Viel Arbeit für kein Geld

Armut ist weder individuelles Versagen noch eine Fehlentwicklung der gegenwärtigen Gesellschaft.
Franz Neuhold

„Suchen Sie sich doch eine Arbeit!“ Dieser meist abschätzig gemeinte Pseudo-Ratschlag hat mittlerweile auch das letzte Quäntchen Sinn eingebüßt. Erstens heißt Suchen noch lange nicht Finden. Und selbst wenn man eine Arbeit gefunden hat, sollte sie zumindest menschenwürdig sein. Doch die Einkommenshöhe ist in vielen Branchen, nicht nur in „traditionellen“ Niedriglohnsektoren, für eine solide Existenzgründung unzulänglich. Seit vielen Jahren gibt es Lohn- und Gehaltsabschlüsse, die der Teuerung hinterherlaufen. Von echten Lohnzuwächsen ganz zu schweigen.

Jemand, der trotz regelmäßigem Erwerbsarbeits-Einkommen arm oder von Armut bedroht ist, wird als „working poor“ bezeichnet. Drei Viertel aller „working poor“ in Österreich leben mit PartnerIn bzw. in einem Familienverband. Sobald einE PartnerIn längere Zeit kein Einkommen beitragen kann, kann man schnell Richtung Armutsgefährdungsschwelle rutschen.
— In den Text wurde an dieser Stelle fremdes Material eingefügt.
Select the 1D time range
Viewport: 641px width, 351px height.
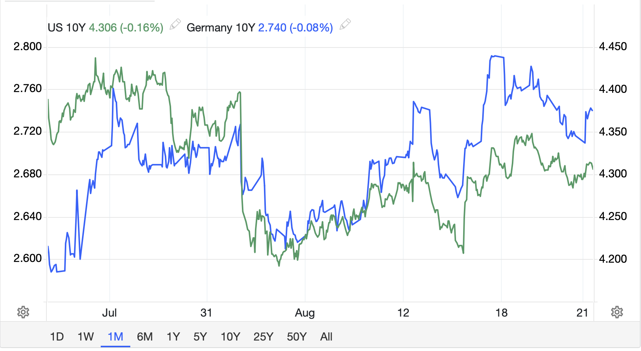coord(57,337)
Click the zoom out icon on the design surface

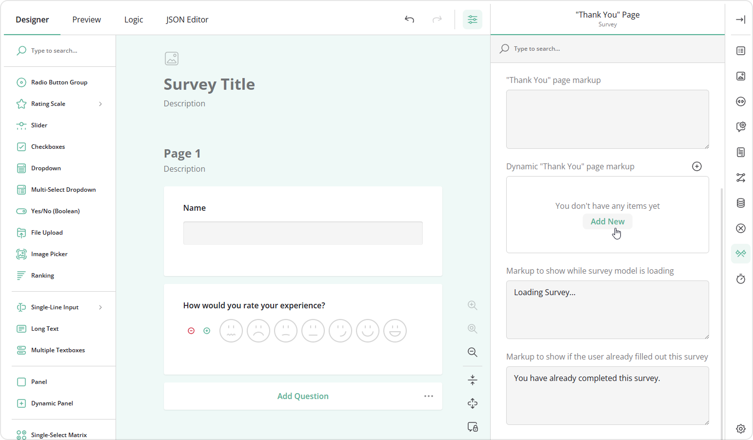click(472, 352)
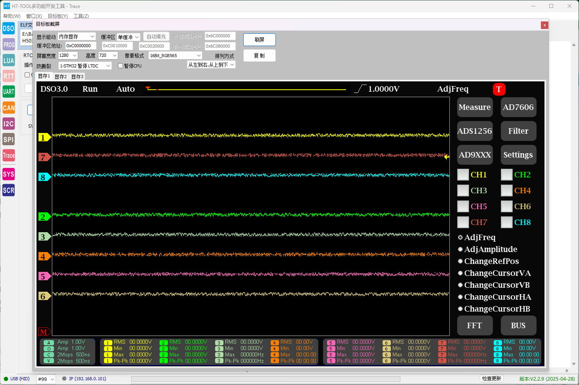This screenshot has width=579, height=385.
Task: Click the CAN sidebar icon
Action: point(8,108)
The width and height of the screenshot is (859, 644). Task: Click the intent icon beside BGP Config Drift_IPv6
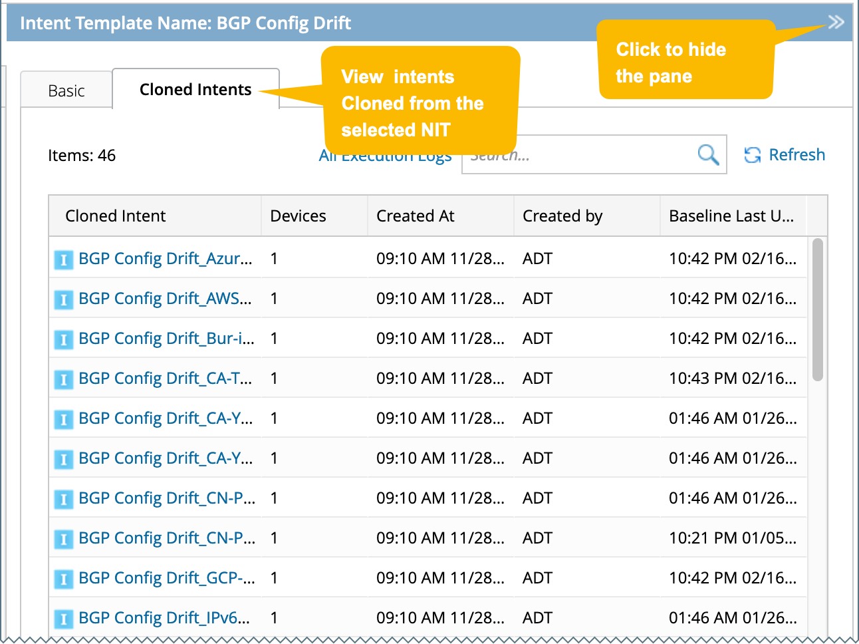(x=63, y=619)
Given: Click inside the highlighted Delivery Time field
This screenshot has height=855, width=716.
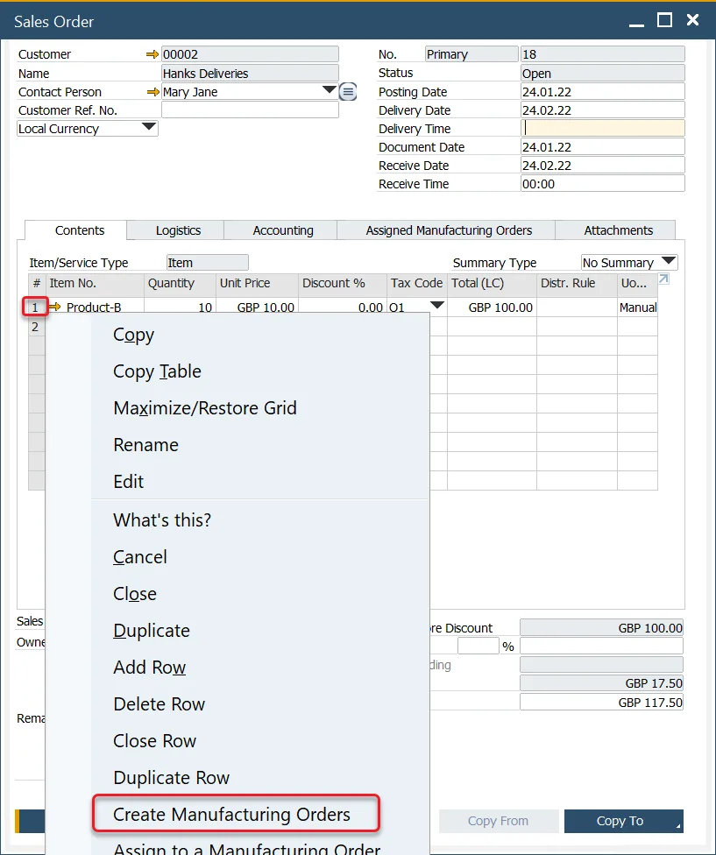Looking at the screenshot, I should [x=601, y=128].
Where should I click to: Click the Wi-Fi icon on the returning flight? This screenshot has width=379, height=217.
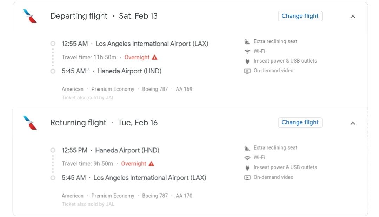(247, 157)
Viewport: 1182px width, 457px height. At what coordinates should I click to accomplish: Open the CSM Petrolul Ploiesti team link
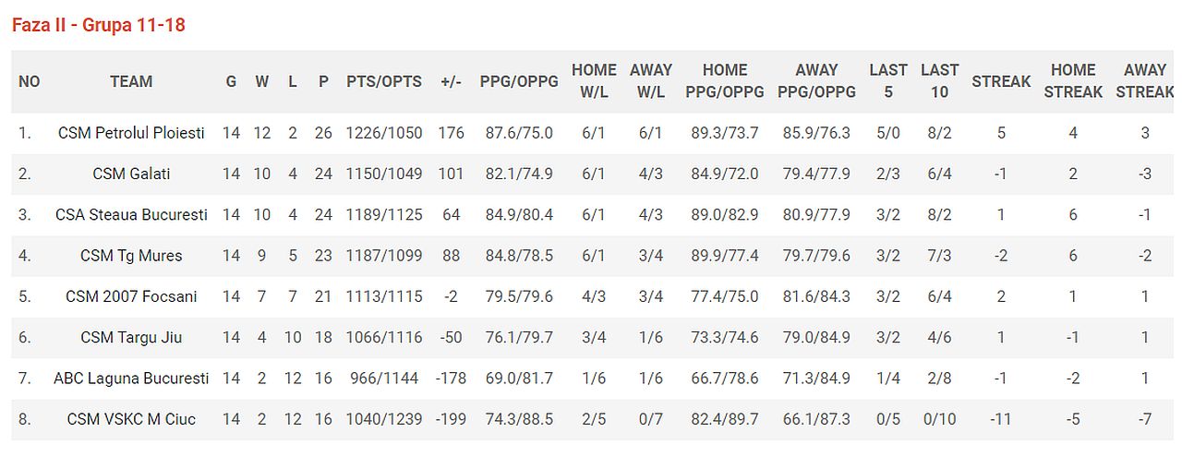click(131, 133)
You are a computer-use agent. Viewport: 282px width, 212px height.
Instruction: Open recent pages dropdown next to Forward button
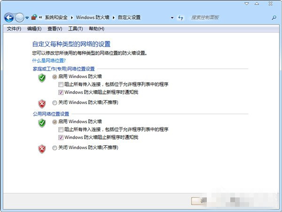tap(27, 18)
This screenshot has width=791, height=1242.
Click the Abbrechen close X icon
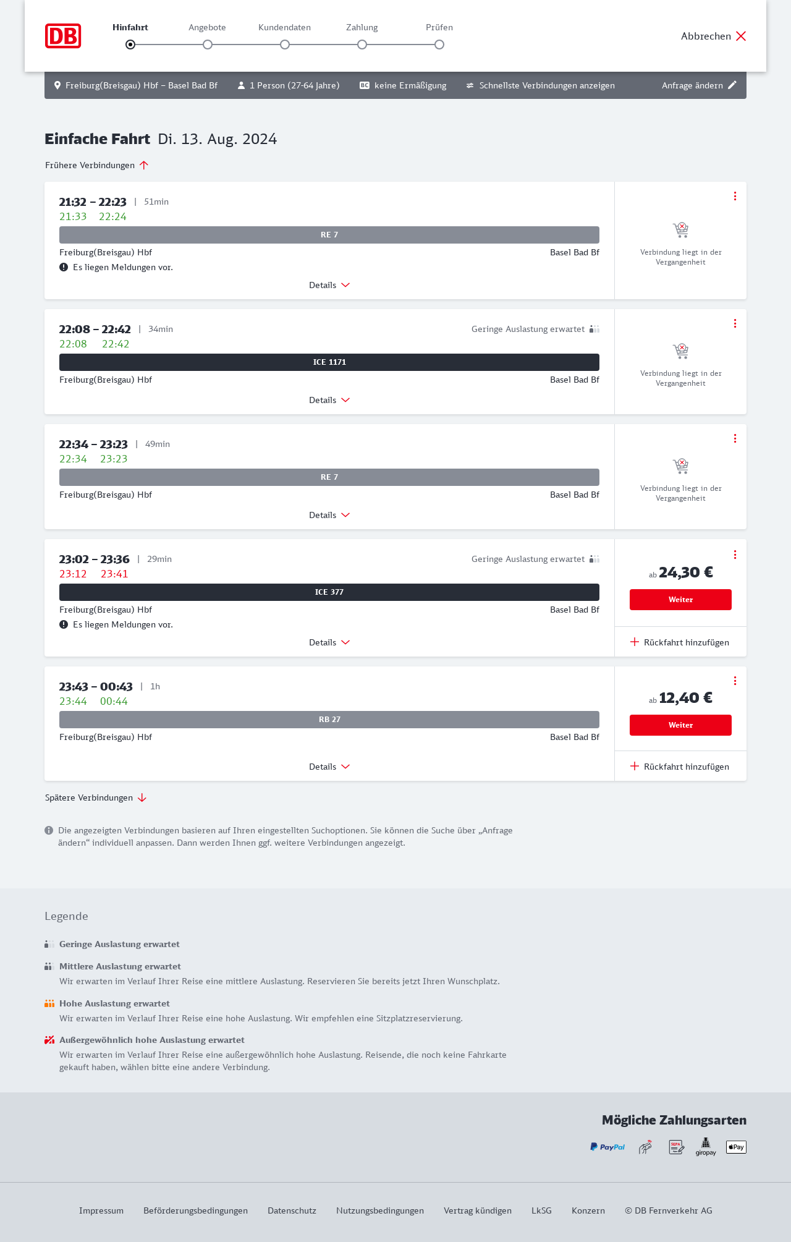[741, 36]
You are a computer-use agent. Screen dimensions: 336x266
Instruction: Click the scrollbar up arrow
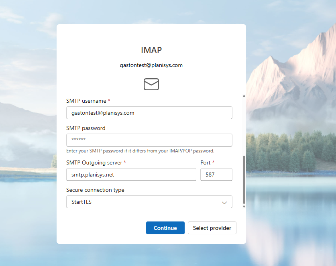point(244,96)
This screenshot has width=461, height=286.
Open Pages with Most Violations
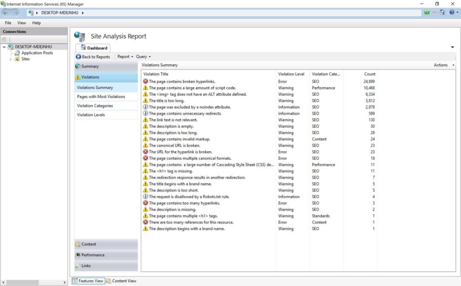click(101, 97)
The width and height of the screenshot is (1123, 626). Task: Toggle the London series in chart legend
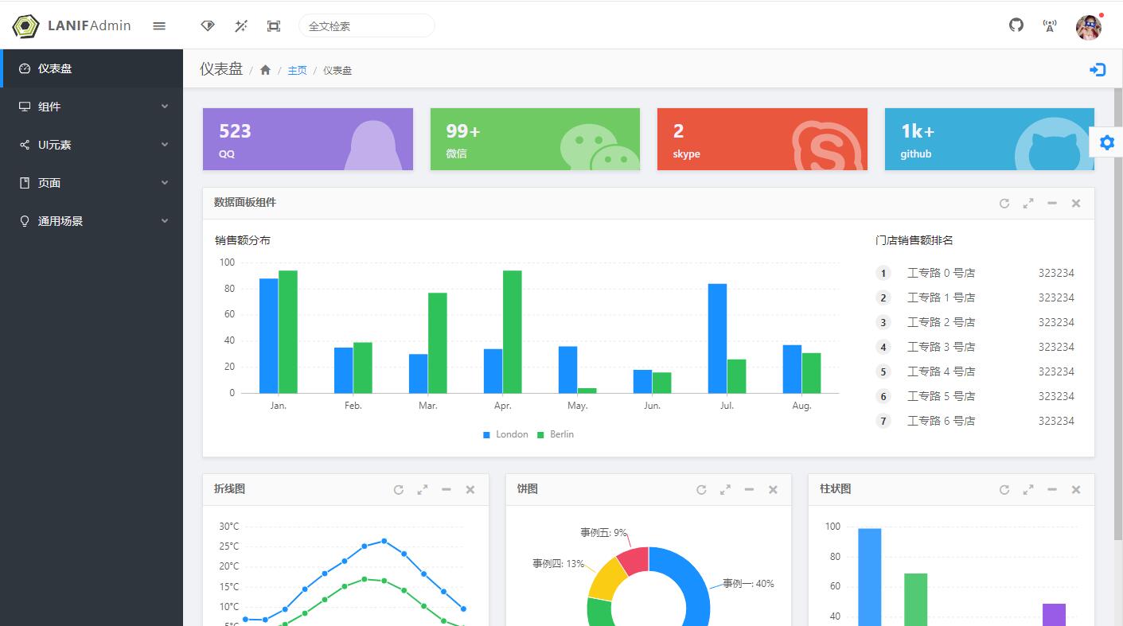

Bei AlleinerzieherInnen ist der Zwang zur Teilzeit aufgrund fehlender Kinder-Betreuungsmöglichkeiten oft der ausschlaggebende Grund für den Verarmungsprozess, selbst in bessergestellten Berufen. Man könnte vermuten, dass der überwiegende Anteil der „working poor“ aus diesem Teilzeitbereich kommt. Tatsächlich spielen Vollzeitjobs die größere Rolle. Die Präkarisierungswelle der 1990er und 2000er Jahre macht(e) nicht bei den sogenannten „StudentInnen-Jobs“ halt.

Neben dem Erwerbseinkommen sind sog. Transferleistungen mitentscheidend. Der „harte Kern“ der „working poor“ bezieht neben der Erwerbstätigkeit Sozialleistungen. Und trotzdem bleibt am Ende des Monats bei vielen nur ein Loch in der Geldbörse. Jegliches Mindesteinkommen müsste deutlich über der EU-SILC-Schwelle liegen. Zigtausende müssen sich jedoch mit weniger als 600 € netto durchschlagen. Wir fordern daher 1.700 € brutto Mindesteinkommen.

Reden wir Klartext: Armut ist nicht Folge von persönlichen Unzulänglichkeiten oder „mangelndem Leistungswillen“, wie es Wohlstands-Liberale in ihrer Arroganz gerne formulieren. Armut ist ein systematisches Problem für Millionen Menschen. Wobei es noch schlimmer kommt: Armut ist kein Nebenprodukt oder eine Schieflage der kapitalistischen Entwicklung. Armut ist ein notwendiger Bestandteil ebendieser „freien Marktwirtschaft“. Ein ebenso notwendiger Bestandteil wie die Lohnarbeit selbst, die an sich Ausbeutung bedeutet.

Die Zunahme an „working poor“ hat dieselben Ursachen wie die kapitalistische Krise, die seit einigen Jahren mal stärker, mal schwächer um sich greift. Diese Krise ist nicht bloß durch Spekulation verursacht, auch wenn diese eine Rolle spielt. Es liegt eine strukturelle Überproduktion sowie ein Überangebot an Kapital vor, das nicht mehr mit den hohen Profitraten der Vergangenheit investiert werden kann.

Gerade die global wachsende „Armut trotz Lohnarbeit“ zeigt uns, dass der Kapitalismus nicht nachhaltig sein kann. Aus Sicht der Unternehmen muss ein immer größerer Anteil der erarbeiteten Werte den Beschäftigten entrissen werden, um konkurrenzfähig zu bleiben. Gleichzeitig drohen bei Fortsetzung dieses Systems der Mehrzahl der Bevölkerung griechische Verhältnisse und in letzter Konsequenz der Zusammenbruch der Gesellschaften infolgedessen, was mit der Armut einhergeht (z.B. Gewalt und Rassismus). Sieht man von der vergleichsweise geringen Zahl an Superreichen ab, die in den letzten Jahren von den neoliberalen Offensiven profitiert haben, steht der Kapitalismus trotz Sozialraub und Verarmung breiter Schichten nicht besser da als in den 1960er- oder 1970er-Jahren. Die Krise ist ebenso wie die durch sie verstärkte Verarmung keine Fehlentwicklung im Kapitalismus, sondern eine eindeutige Konsequenz der Profitlogik.